TESTO DEL DOCUMENTO>
_ _ _ _

II PARTE - A dispetto di quanto ci si potrebbe aspettare, la presenza della forza militare internazionale KFOR (Kosovo Force) a Pejë/Peć appare discreta, addirittura impercettibile se non fosse per la camionetta mimetica di tanto in tanto parcheggiata davanti al centralissimo hotel Dukagjini. “Si fa fatica a riconoscerlo” dicono i peacekeeper che intervennero sul territorio durante la guerra: allora l’hotel era stato trasformato nel quartier generale delle operazioni NATO nella città e l’intera piazza su cui si affaccia era circondata da un muro invalicabile di filo spinato, attentamente piantonato. Da allora sono passati 15 anni e la Kfor a Pejë/Peć, a guida e a preponderanza italiana ma con unità austriache, moldave e slovene, ha ridotto i propri uomini e si limita a dominare la collina sopra la città dal cosiddetto “Villaggio Italia”, palesando la mancata necessità di un presidio militare in città. Poche sono anche le auto a targa EULEX, la missione UE che dal 2008 è andata a sostituire quella ONU (UNMIK) a coadiuvo delle autorità kosovare nella costruzione dello Stato di diritto del nuovo Paese.

_ _ _ _

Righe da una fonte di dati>
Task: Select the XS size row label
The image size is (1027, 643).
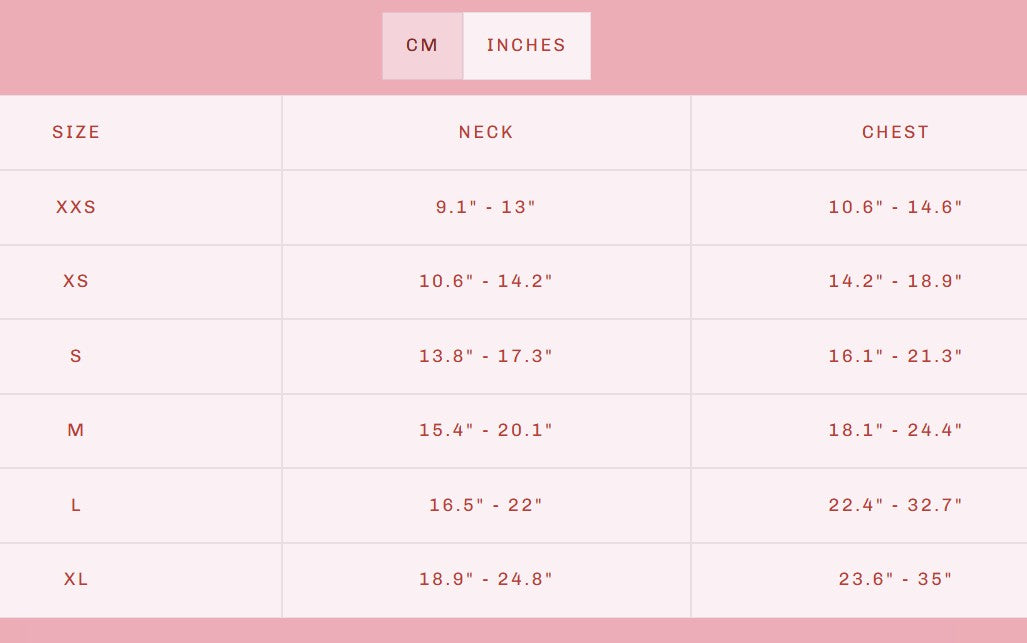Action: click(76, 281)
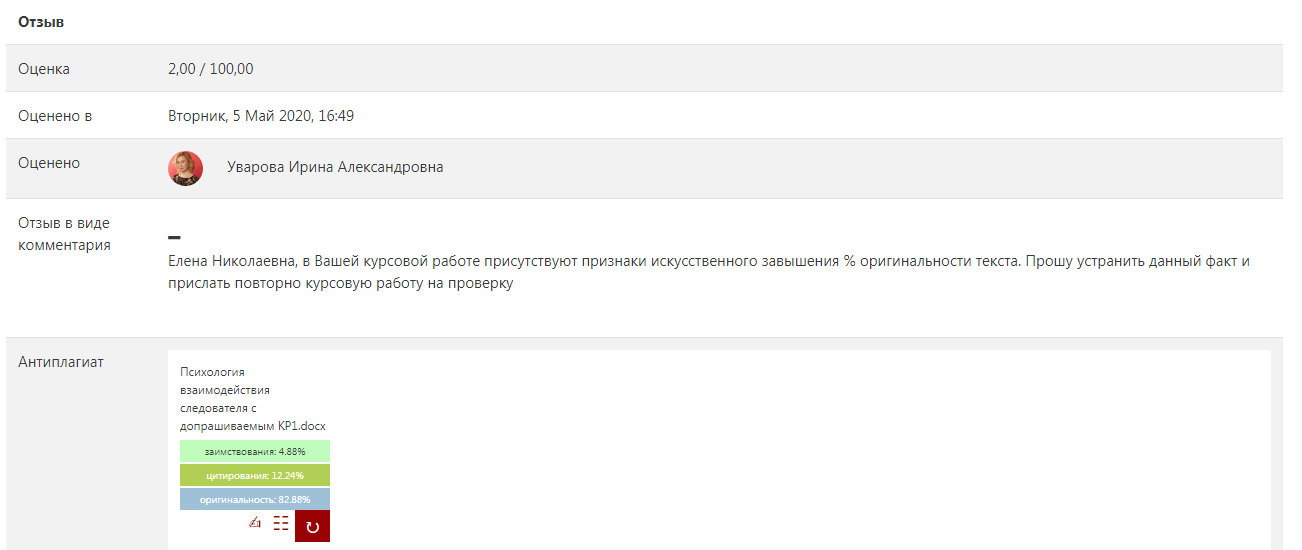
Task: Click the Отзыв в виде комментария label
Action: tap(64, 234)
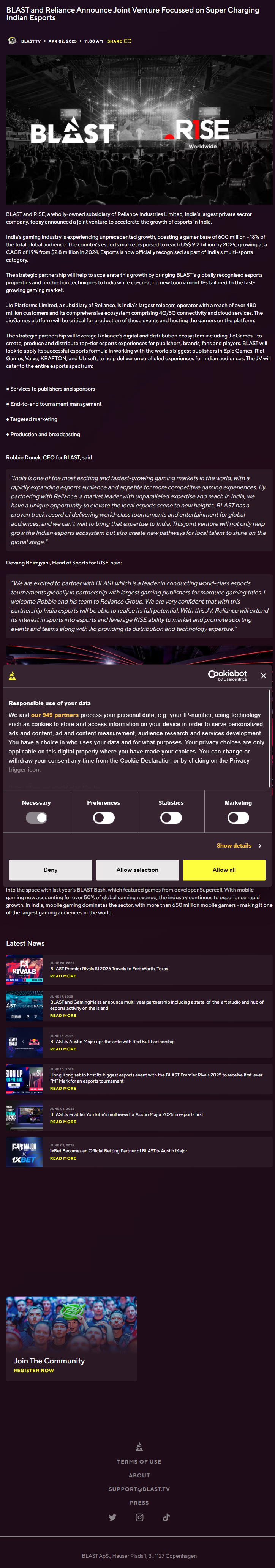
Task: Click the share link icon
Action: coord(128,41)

_ _ _ _

OBIETTIVO 1> Indica se ciascuna affermazione concorda con il testo sulla presenza internazionale a Pejë/Peć, rispondendo sì o no e citando le parole del testo che lo stabiliscono: (a) la KFOR a Pejë/Peć è a guida austriaca; (b) la missione EULEX ha sostituito l'UNMIK a partire dal 2008; (c) durante la guerra l'hotel Dukagjini ospitava il quartier generale delle operazioni NATO in città.
OBIETTIVO 2> Prosegui il testo sulla presenza internazionale a Pejë/Peć a partire dall'ultima frase riportata.

RISPOSTA 1>
(a) No: «a guida e a preponderanza italiana ma con unità austriache, moldave e slovene».
(b) Sì: «la missione UE che dal 2008 è andata a sostituire quella ONU (UNMIK)».
(c) Sì: «allora l’hotel era stato trasformato nel quartier generale delle operazioni NATO nella città».

RISPOSTA 2>
Appare così “normale” la vita a Pejë/Peć.

Per quanto può esserlo vivere in un Paese che negli ultimi anni ha ricostruito tutte le proprie moschee, bruciate durante la guerra.

Per quanto all’assenza di servizi essenziali e di base legati alla sanità o all’amministrazione pubblica si contrapponga la più moderna tecnologia informatica che rende wifi ogni rete pubblica e possessori di uno smartphone anche i più indigenti.

Per quanto i serbi, ora ridotti a una minoranza di poco più di 100mila persone, siano rinchiusi in enclave ben circoscritte, dei quali la metà nella parte settentrionale del Kosovo, nel territorio contiguo al resto della Serbia che arriva fino alla città di Mitrovicë, simbolo di questa separazione che vede a nord del fiume Ibar i serbi, a sud gli albanesi kosovari. Una comunità che sopravvive di fatto solo grazie ai finanziamenti di Belgrado e alla forza di protezione internazionale. Sono però paradossalmente proprio i monasteri serbi-ortodossi a dar mostra dei loro preziosi mosaici, reliquie e dipinti secolari tanto nel Patriarcato di Peć quanto nel monastero di Dečani, annoverato anch’esso come patrimonio dell’Unesco, quasi a evidenziare ancora una volta come la storia della Serbia sia indissolubilmente legata alla regione del Kosovo.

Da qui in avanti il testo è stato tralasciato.